Las caras de la monarquía

Las caras de la monarquía

El papel del monarca emérito está exponiendo a las claras la propia debilidad de la institución y sus miserias más humanas y dinásticas, siempre inmunes

Cito una cita de Kantorowicz: “El rey nunca muere, y su muerte natural no se llama muerte, como con cualquier hombre, sino sucesión”. La afirmación procede de los maravillosos equilibrios de la justicia inglesa sobre su monarquía medieval.

La teoría sostenida a manera de teología política predica que el rey tiene dos cuerpos: uno mortal, humano, sujeto a pasiones; el otro, un cuerpo político, compuesto por el rey y sus súbditos, de tal forma que constituyen una corporación que perdura en el tiempo, es inmortal. Es decir, la monarquía nunca muere porque va más allá de quién sea el rey y su cuerpo mortal. En este principio dinástico, no democrático, se basa la teoría más rancia del sistema monárquico.

Tan es así que cuando los monárquicos más recalcitrantes de la Inglaterra más integrista veían amenazado el sistema porque un rey no daba la talla, los puritanos alzados gritaban: luchamos contra el rey para salvar al rey, la monarquía.

Esto dicho, y otras cosas, digamos, más modernas, justifican la inviolabilidad del rey (en las constituciones monárquicas españolas históricas se afirma no solo la inviolabilidad de su persona sino su sacralidad). Lo es porque no se puede aceptar que un rey, mientras no se hayan separado sus cuerpos, sea un corrupto, un ladrón, un golpista o un ejerciente de otras pasiones, salvo que no se sepa. Pero para eso están los juristas de la corte y cortesanos de todo tipo, incluidos los mediáticos, para que no se sepa nada que afecte al carácter sagrado de la monarquía por encima de todo valor democrático, no solo del principio electivo (algunas monarquías son electivas) sino de otros como la igualdad de géneros, de la igualdad de todos ante la ley, la responsabilidad… El rizo de la desfachatez mediática cortesana consiste en nuestros tiempos en el salseo monárquico, que incluye desde la crónica lacrimógena familiar y chismosa a la moda, unos auténticos y vergonzoso rancios ecos de sociedad.

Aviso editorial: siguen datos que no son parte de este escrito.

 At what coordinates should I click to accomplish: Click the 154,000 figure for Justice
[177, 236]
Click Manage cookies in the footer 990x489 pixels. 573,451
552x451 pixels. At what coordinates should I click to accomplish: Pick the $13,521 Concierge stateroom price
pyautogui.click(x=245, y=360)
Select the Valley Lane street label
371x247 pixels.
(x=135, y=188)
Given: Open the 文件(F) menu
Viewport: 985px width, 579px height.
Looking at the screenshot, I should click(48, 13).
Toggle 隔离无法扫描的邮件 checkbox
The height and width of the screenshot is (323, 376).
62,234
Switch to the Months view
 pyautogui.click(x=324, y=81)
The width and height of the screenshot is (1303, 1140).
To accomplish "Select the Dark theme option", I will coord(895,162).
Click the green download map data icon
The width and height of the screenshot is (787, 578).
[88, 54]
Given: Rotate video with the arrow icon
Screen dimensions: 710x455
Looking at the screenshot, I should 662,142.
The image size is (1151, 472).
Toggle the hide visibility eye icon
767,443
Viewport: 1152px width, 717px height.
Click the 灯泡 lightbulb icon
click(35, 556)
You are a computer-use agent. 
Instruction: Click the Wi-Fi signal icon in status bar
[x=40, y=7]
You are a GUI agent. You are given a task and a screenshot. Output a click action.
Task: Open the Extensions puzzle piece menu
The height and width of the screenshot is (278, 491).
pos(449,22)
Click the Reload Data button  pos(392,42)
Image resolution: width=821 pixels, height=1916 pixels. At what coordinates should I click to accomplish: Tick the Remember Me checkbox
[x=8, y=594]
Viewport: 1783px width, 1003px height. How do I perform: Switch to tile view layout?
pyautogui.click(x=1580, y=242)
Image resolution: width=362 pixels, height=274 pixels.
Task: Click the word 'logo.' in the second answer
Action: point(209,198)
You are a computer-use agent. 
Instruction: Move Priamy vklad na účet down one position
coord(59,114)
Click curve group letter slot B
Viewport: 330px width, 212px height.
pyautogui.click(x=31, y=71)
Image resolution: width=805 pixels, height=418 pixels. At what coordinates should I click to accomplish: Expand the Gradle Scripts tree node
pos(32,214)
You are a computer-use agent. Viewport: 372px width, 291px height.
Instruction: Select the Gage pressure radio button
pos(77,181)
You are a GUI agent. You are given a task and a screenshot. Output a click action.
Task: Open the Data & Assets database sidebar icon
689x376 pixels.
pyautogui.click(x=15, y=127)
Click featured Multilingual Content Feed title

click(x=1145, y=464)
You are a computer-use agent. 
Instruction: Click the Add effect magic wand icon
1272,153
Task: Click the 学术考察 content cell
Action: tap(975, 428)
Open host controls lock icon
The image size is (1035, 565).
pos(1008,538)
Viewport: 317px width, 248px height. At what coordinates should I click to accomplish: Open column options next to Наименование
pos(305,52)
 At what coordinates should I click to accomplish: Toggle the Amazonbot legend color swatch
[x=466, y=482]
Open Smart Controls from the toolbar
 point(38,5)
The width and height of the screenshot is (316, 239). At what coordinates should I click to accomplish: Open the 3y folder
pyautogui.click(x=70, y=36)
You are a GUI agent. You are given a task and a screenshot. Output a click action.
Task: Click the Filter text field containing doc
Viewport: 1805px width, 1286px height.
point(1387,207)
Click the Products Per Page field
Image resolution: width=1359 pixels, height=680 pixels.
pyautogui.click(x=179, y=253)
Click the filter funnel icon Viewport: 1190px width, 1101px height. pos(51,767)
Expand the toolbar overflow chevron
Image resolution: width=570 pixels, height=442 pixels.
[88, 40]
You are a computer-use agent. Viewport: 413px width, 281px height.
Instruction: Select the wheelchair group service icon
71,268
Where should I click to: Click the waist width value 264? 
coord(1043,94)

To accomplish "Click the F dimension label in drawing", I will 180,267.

Juan Carlos no solo se atribuye un falso protagonismo en la restauración democrática (débil pero obligada por actores exteriores), sino que reconoce que su corona es fruto de la dictadura que le precedió y lo designó sin otra legitimidad que el dedo de un dictador y tirano

Para circunstancias extremas se inventó la abdicación, es decir, a la espera de la muerte del cuerpo mortal, se muere políticamente de manera parcial, garantizando, eso sí, la continuidad vía sucesión. De ahí la importancia de las familias reales. Ancladas en el principio seminal de la sucesión, la familia real es la overa del sistema; ahí reside siempre la sucesión, la figura del príncipe o princesa heredera, garantía de continuidad. Eso solo falla en casos de cambio de régimen o de dinastía.

Los casos de cambio de dinastía no son infrecuentes, aunque algunas casas han demostrado su capacidad de resistencia en casos muy difíciles, no dudando incluso en protagonizar golpes de Estado para seguir, para debilitar la democracia o para restaurarse en el poder, aunque no todos acabaron en éxito.

Pero si Kantorowicz contempló y desarrolló la teoría de los dos cuerpos del rey, nunca pensó que quizá se vería obligado a teorizar cuando hubiera más de dos (incluso más cuando se trata de pugnas sucesorias). Es el caso de la monarquía española actual (ha habido casos muy curiosos anteriores de pugnas paternofiliales en la dinastía borbónica) porque hay un rey político, pero dos reyes mortales, uno de ellos, emérito —honorífico mejor— porque él quiso y lo impuso. Esta situación, insisto, no extraña entre los borbones, está produciendo estragos en la monarquía. El papel del monarca emérito está exponiendo a las claras la propia debilidad de la institución y sus miserias más humanas y dinásticas, siempre inmunes.

Y algo aún peor, en la desesperada reacción por reclamar su papel central en su dinastía ortopédicamente restaurada, su casa —es eso, tiene razón—, está dejando patente su propia ilegitimidad de origen. En efecto, Juan Carlos no solo se atribuye un falso protagonismo en la restauración democrática (débil pero obligada por actores exteriores), sino que reconoce que su corona es fruto de la dictadura que le precedió y lo designó sin otra legitimidad que el dedo de un dictador y tirano. Su acto inaugural no fue otro que la jura de lealtad a los Principios del Movimiento, rey antes de la Constitución, y, como se puede apreciar, sin nunca exhibir una pública condena de aquel régimen brutal y antidemocrático.